Beauregard, though contesting pertinaciously every advance, had already began his evacuation. Detailed instructions, regulating the evacuation and the subsequent march of the troops, were issued on the 26th and 27th, and three o'clock A.M. of the 29th was appointed for the time. On the 28th an order was issued postponing the movement till the morning of the 30th, to gain more time for removing stores. On the 29th the final order was issued, which required, among other precautions to hide the movement, "whenever the railroad-engine whistles during the night, near the intrenchments, the troops in the vicinity will cheer repeatedly, as though reinforcements had been received." The sick and wounded were sent off by railway, as was the heavy artillery. All valuable stores were carried off; though considerable quantities of stores of all kinds—commissary, quartermaster, and ordnance—were neither removed nor destroyed. Elliot, with his cavalry, struck the railroad at Booneville before daylight of the 30th, destroyed there a locomotive, twenty-five box-cars loaded with ordnance, ammunition, and quartermaster stores, one or two platform-cars with field-pieces, a depot building filled with ordnance stores, tore up the track and destroyed two culverts, and returned to Farmington, having prevented the further use of that railway for the purposes of evacuation.
General Pope, hearing the engines whistling and men cheering after midnight, understood it as Beauregard intended—to show the arrival of reinforcements.
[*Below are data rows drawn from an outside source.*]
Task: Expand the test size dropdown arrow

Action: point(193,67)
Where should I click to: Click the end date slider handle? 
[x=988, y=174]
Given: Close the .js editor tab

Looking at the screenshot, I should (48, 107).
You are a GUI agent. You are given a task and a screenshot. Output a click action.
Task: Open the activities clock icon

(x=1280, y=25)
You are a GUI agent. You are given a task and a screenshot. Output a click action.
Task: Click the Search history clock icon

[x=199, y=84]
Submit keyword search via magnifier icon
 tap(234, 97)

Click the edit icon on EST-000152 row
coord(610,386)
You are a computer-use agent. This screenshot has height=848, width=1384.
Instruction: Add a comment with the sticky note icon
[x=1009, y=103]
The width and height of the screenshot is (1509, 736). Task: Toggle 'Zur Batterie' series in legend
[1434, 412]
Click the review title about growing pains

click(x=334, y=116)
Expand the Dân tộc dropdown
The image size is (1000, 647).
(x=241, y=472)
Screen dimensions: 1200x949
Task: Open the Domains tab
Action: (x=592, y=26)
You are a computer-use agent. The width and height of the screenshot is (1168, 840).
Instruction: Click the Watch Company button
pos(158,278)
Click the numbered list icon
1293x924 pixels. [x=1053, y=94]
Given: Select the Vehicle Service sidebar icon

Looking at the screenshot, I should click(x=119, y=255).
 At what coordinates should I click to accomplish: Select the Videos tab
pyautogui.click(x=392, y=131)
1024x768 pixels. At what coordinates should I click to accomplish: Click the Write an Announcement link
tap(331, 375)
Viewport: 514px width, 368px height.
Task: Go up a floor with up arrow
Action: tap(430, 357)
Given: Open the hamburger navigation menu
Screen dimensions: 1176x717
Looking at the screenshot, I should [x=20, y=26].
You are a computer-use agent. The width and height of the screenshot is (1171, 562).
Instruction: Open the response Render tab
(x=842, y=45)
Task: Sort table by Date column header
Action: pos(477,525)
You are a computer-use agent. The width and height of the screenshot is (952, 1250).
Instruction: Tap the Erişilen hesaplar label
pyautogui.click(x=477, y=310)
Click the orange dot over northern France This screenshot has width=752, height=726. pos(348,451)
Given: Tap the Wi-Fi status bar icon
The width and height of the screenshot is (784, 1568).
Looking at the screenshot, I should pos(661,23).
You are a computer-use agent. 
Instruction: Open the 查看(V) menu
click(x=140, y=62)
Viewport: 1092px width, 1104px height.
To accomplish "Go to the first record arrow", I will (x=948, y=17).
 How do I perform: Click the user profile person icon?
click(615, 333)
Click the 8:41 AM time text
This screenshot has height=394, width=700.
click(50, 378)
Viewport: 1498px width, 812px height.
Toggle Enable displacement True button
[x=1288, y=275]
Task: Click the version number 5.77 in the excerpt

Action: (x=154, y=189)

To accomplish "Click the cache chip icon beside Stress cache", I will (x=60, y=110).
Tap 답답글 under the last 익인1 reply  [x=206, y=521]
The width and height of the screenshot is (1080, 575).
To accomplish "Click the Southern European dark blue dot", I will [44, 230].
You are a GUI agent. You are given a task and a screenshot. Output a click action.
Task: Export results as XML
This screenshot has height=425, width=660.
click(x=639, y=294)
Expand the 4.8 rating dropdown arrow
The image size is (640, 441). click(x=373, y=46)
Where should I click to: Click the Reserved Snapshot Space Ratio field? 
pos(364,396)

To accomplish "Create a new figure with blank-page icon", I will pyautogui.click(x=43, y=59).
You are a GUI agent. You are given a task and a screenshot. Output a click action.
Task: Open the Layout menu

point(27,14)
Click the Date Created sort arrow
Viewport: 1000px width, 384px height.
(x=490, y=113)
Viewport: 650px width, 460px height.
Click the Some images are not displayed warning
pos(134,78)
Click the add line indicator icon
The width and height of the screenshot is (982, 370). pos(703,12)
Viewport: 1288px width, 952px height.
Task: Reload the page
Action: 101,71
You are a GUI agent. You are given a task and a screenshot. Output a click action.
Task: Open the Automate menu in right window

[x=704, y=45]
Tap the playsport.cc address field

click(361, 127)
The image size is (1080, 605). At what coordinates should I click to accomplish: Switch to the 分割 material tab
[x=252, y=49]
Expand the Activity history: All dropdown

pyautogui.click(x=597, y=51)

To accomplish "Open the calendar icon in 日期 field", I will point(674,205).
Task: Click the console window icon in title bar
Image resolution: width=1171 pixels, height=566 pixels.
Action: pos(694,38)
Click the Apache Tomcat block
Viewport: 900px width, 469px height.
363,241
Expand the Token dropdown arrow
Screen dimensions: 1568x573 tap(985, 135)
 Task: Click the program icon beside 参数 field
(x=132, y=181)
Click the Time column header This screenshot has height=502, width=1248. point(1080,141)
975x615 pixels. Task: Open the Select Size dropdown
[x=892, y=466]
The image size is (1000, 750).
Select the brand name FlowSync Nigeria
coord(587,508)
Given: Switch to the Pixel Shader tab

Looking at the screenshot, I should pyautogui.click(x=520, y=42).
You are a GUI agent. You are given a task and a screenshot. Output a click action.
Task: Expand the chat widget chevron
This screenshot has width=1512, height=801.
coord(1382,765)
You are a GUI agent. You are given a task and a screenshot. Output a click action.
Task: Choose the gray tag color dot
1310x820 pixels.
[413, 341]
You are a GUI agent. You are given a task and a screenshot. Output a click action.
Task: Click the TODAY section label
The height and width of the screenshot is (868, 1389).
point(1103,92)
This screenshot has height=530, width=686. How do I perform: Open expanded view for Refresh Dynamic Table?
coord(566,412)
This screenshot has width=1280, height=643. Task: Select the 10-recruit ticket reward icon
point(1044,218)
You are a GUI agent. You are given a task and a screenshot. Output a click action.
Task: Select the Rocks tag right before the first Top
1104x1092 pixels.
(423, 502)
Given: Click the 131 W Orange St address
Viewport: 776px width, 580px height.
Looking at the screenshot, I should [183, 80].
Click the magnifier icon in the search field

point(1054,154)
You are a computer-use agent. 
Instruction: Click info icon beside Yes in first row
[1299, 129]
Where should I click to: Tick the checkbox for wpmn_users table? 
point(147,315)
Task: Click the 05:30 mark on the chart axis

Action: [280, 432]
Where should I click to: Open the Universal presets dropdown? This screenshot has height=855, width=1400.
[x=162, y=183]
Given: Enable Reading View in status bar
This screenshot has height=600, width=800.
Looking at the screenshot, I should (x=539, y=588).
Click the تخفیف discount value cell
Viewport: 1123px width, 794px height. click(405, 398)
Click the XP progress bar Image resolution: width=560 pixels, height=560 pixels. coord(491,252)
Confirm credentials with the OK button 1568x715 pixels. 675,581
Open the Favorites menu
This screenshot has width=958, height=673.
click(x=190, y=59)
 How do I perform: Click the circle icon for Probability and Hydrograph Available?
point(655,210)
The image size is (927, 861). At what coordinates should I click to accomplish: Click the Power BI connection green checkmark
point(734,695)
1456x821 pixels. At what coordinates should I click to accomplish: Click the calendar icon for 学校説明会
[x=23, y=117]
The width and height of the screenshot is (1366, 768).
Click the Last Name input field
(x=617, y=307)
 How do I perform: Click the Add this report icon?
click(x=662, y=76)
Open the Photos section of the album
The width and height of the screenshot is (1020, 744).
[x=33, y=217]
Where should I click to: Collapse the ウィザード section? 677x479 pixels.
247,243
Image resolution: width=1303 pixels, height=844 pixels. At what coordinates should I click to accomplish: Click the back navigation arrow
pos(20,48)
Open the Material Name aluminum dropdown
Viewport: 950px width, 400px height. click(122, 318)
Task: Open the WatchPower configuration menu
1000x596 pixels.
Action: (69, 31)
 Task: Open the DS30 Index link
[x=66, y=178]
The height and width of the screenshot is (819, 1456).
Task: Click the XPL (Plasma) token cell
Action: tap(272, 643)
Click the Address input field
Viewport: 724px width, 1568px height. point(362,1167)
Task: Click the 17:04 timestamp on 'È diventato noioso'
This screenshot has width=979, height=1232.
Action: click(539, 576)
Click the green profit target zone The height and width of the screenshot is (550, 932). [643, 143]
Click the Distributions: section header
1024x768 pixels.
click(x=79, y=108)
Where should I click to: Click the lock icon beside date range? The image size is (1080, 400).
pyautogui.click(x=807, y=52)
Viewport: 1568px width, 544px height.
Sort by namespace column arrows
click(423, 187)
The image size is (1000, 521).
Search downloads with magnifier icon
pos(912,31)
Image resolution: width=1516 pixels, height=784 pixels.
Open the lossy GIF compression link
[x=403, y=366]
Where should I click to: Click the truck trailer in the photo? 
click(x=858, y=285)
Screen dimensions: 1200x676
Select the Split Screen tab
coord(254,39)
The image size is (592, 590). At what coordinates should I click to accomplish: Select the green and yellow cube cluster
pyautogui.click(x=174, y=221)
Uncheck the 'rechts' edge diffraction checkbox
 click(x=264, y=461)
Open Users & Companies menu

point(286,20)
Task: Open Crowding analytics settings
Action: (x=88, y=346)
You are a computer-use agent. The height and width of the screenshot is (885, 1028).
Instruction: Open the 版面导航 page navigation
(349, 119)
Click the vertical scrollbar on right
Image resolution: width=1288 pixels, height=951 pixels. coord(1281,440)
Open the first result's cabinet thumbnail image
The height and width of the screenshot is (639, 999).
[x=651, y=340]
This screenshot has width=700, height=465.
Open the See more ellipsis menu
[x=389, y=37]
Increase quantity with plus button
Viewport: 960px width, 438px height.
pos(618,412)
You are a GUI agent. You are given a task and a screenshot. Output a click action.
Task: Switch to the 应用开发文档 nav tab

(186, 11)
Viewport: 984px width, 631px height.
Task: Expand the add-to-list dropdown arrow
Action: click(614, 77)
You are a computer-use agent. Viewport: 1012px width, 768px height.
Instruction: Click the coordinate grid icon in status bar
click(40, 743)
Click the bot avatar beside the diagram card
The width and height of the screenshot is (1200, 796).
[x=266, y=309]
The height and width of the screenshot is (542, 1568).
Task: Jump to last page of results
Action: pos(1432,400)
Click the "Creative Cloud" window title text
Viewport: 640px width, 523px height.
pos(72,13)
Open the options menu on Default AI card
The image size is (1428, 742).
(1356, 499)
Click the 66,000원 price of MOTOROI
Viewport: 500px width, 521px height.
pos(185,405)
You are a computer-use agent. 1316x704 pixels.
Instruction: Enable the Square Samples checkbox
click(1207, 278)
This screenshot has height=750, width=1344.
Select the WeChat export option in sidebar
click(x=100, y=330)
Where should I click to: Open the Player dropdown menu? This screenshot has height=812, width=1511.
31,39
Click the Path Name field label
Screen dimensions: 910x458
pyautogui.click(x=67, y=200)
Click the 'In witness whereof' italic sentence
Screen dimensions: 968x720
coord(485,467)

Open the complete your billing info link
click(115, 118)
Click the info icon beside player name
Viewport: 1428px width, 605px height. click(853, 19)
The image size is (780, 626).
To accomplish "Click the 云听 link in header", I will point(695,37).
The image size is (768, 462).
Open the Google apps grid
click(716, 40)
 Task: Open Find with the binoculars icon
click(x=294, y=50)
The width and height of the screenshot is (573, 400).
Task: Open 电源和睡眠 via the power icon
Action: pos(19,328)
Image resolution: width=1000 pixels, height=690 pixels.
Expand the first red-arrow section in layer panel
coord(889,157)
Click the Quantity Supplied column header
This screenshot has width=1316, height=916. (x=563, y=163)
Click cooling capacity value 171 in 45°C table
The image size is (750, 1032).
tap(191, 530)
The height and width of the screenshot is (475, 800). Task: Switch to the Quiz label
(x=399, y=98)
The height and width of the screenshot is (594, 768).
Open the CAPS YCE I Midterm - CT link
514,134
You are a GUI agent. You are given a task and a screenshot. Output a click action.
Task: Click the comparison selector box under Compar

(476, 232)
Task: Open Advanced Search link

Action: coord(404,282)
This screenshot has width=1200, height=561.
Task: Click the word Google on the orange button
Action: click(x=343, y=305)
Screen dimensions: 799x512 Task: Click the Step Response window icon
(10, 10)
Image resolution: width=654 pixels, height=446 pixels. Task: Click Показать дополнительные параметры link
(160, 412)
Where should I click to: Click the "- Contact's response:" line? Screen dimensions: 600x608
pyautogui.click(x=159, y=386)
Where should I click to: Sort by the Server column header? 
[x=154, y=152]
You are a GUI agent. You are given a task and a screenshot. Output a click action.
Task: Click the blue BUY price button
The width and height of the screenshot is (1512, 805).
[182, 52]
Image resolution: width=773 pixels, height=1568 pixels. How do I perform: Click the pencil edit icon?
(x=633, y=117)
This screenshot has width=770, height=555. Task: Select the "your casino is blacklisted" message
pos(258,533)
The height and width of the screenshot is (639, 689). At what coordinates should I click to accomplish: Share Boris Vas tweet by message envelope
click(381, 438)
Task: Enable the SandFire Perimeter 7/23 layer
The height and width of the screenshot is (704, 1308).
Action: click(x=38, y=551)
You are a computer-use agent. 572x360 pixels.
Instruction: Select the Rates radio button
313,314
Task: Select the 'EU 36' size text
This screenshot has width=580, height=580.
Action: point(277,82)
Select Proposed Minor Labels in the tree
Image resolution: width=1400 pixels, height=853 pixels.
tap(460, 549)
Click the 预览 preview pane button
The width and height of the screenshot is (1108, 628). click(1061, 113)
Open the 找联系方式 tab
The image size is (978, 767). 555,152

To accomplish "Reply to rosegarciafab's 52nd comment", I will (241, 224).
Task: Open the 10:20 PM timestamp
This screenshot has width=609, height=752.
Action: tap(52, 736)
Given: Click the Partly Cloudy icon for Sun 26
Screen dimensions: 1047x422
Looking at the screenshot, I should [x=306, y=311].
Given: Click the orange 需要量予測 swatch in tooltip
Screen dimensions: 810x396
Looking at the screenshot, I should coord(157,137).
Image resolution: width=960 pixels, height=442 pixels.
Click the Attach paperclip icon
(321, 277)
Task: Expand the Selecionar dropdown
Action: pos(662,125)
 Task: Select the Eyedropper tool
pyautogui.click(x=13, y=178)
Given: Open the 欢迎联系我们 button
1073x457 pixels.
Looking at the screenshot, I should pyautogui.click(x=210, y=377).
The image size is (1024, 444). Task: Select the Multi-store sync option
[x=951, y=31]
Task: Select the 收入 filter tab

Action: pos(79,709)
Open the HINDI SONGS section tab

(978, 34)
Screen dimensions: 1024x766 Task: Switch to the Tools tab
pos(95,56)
But skirmishers were sent forward to ascertain, if practicable, the fact. Trains were heard leaving, and, at six o'clock, explosions, followed by clouds of smoke, satisfied both him and Sherman that Beauregard was leaving. By eight o'clock, his advance had felt their way through the intrenchments and marched into town. Sherman, having farther to go, was but little later in entering.
Pope's army moved at once in pursuit along the roads leading south—Rosecrans in front, Hamilton following, and Granger with the cavalry keeping in advance. Two divisions from Thomas' command, Davies and T.W. Sherman, were added to the pursuing column. The pursuit developed the fact that Beauregard, or a large part of his force, halted at Baldwin, fifty miles south of Corinth, in an inaccessible position behind swamp and jungle, while his line extended to the northwest, to Blackland, an approachable point west of the railroad. Pope had made all preparations to attack at Blackland and issued the order, when Buell arrived at the front and suspended the attack. Beauregard retreated farther and the pursuing force returned to Corinth.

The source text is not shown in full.